Валерий Брюсов - Учители учителей
Более убедительной представляется гипотеза, выводящая эгейцев с крайнего запада, выставленная и развитая, в последнее время, Р. фон Лихтенбергом. Эта гипотеза признает Пиренейский полуостров местопребыванием праариицев в эпоху оледенения Европы, между палеолитом и неолитом. Как известно, две главные группы арийцев, – по терминологии лингвистов: kentum и satem, – оставили памятники резко различные: для первой группы, так называемой «мегалитической» культуры, характерны большие каменные сооружения, – дольмены, менгиры, кромлехи; для второй – расписная керамика. На Пиренейском полуострове обнаружены следы как мегалитической культуры, так и расписной керамики; из этого должно заключить, что там и жили арийцы до своего разделения.
По миновании ледникового периода арийцы расселились по всей Европе и проникли в Азию и в Африку. Путь расселения именно эгейской ветви арийцев определяется по археологическим находкам расписной керамики, указывающим, что эгейцы шли с Запада на Восток, проникнув и в Малую Азию, в частности в Карию.
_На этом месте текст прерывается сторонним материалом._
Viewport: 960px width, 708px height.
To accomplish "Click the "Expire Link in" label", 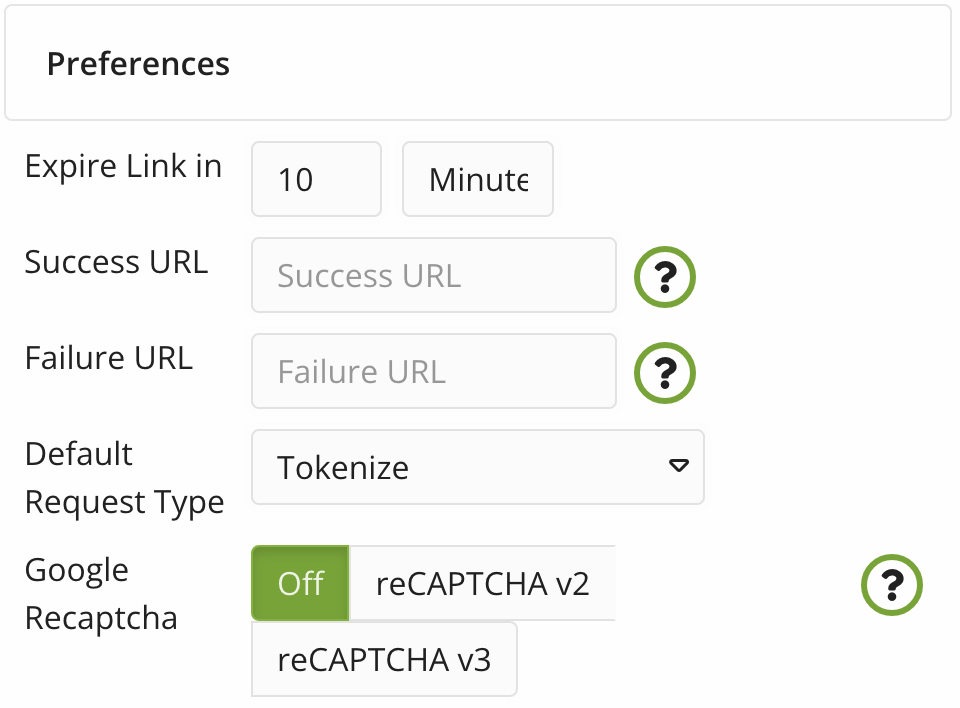I will click(123, 166).
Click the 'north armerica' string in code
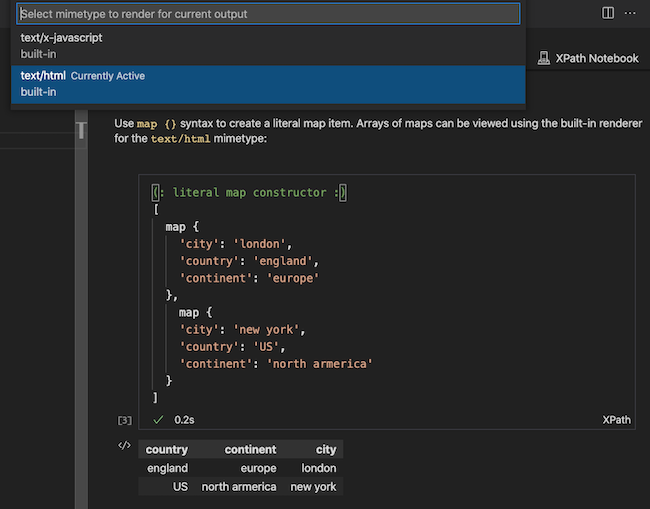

С арийскими племенами распространялось с Запада на Восток также буквенное письмо, тогда как неарийские народы знали письмо только картинное, в лучшем случае – слоговое: эгейцы принесли с собой на Эгейские побережья именно буквенные «минойские» письмена. Остается добавить, что данная гипотеза считает пресловутый «двойной топор» – старинным арийским символом, образом небесного бога, оплодотворяющего мать-землю; в Малую Азию этот символ проник также с запада. В общем, эта гипотеза, – о приходе «эгейцев» с крайнего Запада, с берегов Атлантического океана, – не являясь, конечно, доказанной истиной, представляется нам наиболее вероятной[42].
Но если прошлое эгейцев, до их прибытия на новую родину, остается в области гипотез, то дальнейшую их судьбу можно проследить довольно пристально по объективным данным археологии, а частью и по литературным свидетельствам, именно, – за недоступностью для нас минойских письмен, – египетским и греческим. Крайне важным подспорьем в этом исследовании служат данные египтологии, так как между Египтом и Эгейей, в течение тысячелетий, существовали непрерывные и оживленные сношения и, как на египетских памятниках, так и в доступных для нас египетских текстах, сохранился ряд чрезвычайно ценных показаний об эгейцах. Миры эгейский и египетский развивались почти параллельно, как два пышных, гигантских цветка человечества, и изучение одного из них контролирует изучение другого. Но египетская история, как гораздо более, пока, исследованная, естественно должна давать при этом исходные точки.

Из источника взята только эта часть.